By: Michael Feldman

Researchers at the Great Western 4 (GW4) Alliance have benchmarked the Cavium ThunderX2 processor that will soon power the Isambard supercomputer. But the most significant advantage of the Arm processor may have nothing to do with performance numbers.

GW4, which represents four universities in the South West of England and Wales (Bath, Bristol, Cardiff Exeter), will soon be installing Isambard, a 10,000-core machine that the alliance is calling the “world’s first production Arm supercomputer.” When it comes online, it will be the most powerful Arm-powered supercomputer in the UK and second only to the Astra system scheduled to be deployed at Sandia National Laboratories later this summer.

GW4 has been benchmarking pre-production versions of the ThunderX2 for at least a year, but with the ThunderX2 chips now in production, more practical comparisons can now be made with the Intel Xeon processors already in the field. In this case, a 32-core ThunderX2 was compared against a 22-core “Broadwell” Xeon and a 28-core “Skylake” Xeon. The University of Bristol’s Simon Mcintosh-Smith summarized the results in a recent blog post, which focused on floating point performance, as well as memory and cache bandwidth.  The benchmark scores, illustrated below, were based on heavily used HPC codes that are run on ARCHER, the UK’s national supercomputer.

 

Source: Simon Mcintosh-Smith, University of Bristol

 

If you’ve been following our coverage of ThunderX2 and Arm, the results are pretty much as expected.  The floating-point-heavy Xeon processors were substantially better in the flops department than the ThunderX2. This is especially true for the Skylake Xeon, which incorporates 512-bit Advance Vector Extensions (AVX). By contrast, ThunderX2’s vector width is a measly 128 bits.

On the other hand, thanks to Cavium’s 8-channel memory design, the ThunderX2 has about 23 percent more memory bandwidth than the Skylake Xeon and about 95 percent more than the Broadwell chip. The cache performance results were somewhat mixed, although the Skylake Xeon came out on top across all three cache levels.

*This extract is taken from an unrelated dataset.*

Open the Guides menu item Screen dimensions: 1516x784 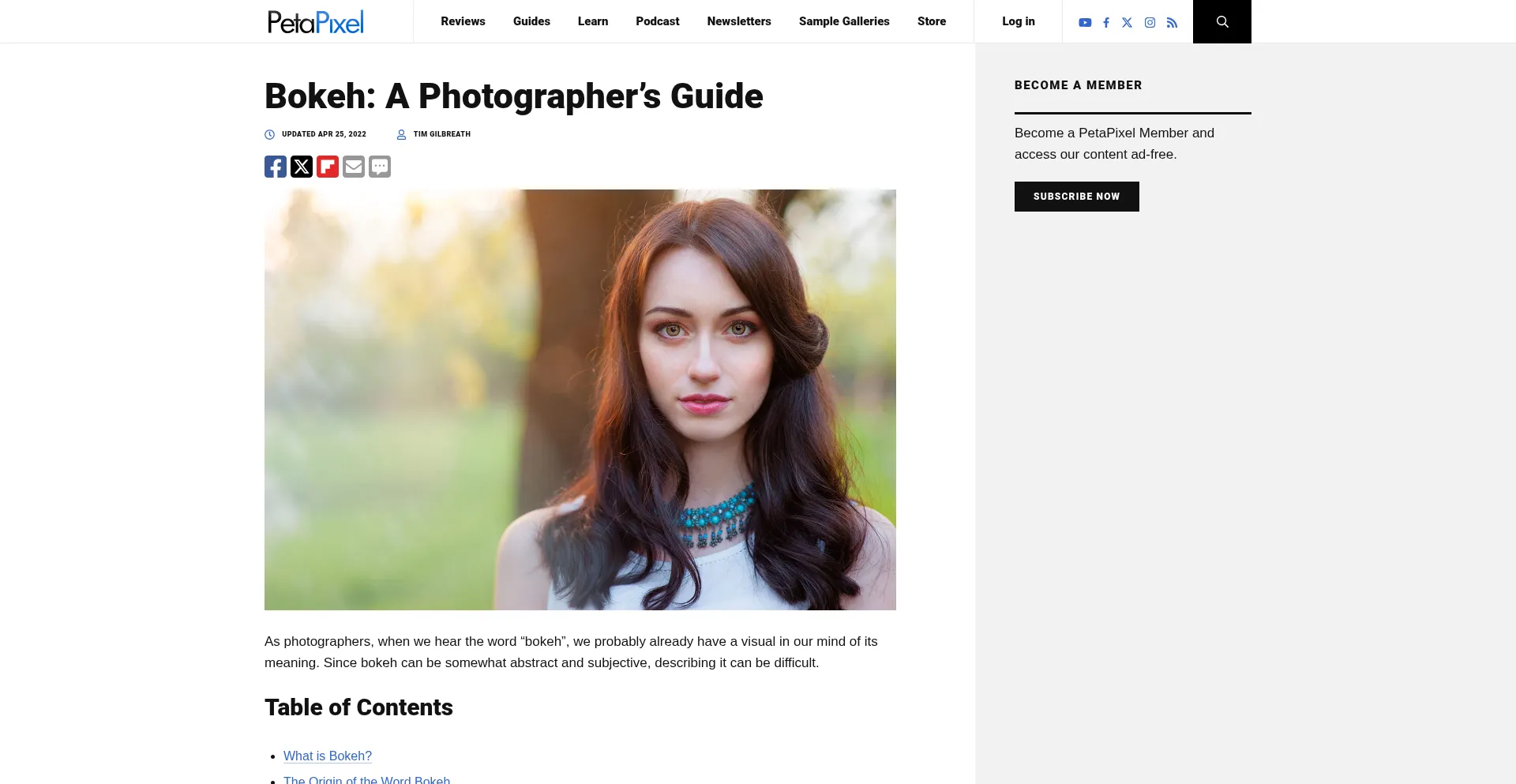531,21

The obvious conclusion is that the Xeons are preferable for floating point-intensive codes, while the ThunderX2 are the better choice for applications that are memory bound and less reliant on floating point performance. For codes that can perform the majority of their work out of cache, the Xeon would also be the chip of choice.

One advantage the Cavium processors have is lower price. Mcintosh-Smith says Arm-based processors are “significantly cheaper than those shipping from the incumbent vendors, by a factor of 2-3X, depending on which SKUs you compare.” As a consequence, from a price-performance perspective, the flops-lite ThunderX2 could look a lot more attractive.

Mcintosh-Smith also makes the point that having a diverse set of architectures from which to choose is a good thing, independent of any specific performance advantages one particular chip may have over another. “For users, this means that we have a new set of processor vendors becoming relevant, giving us much more choice today than at any point in the last decade,” he writes. 

One might be tempted ask, why can’t we have lots of flops, cache performance, and memory bandwidth on the same die? Unfortunately, with a limited amount of transistor real estate, chip designers are forced to make trade-off and hope the selected capabilities deliver the right balance for the largest number of applications.

In a way, this is easier to navigate for upstarts like Cavium, who just need to find a way to edge out the competition in one or two areas in order to grab some initial market share, rather than having to worry about a legacy customer base and the all the applications that go with them. It’s interesting that AMD, with a similar mandate to snatch some of Intel’s market share with its EPYC processor, also focused on memory performance rather than big fat vectors.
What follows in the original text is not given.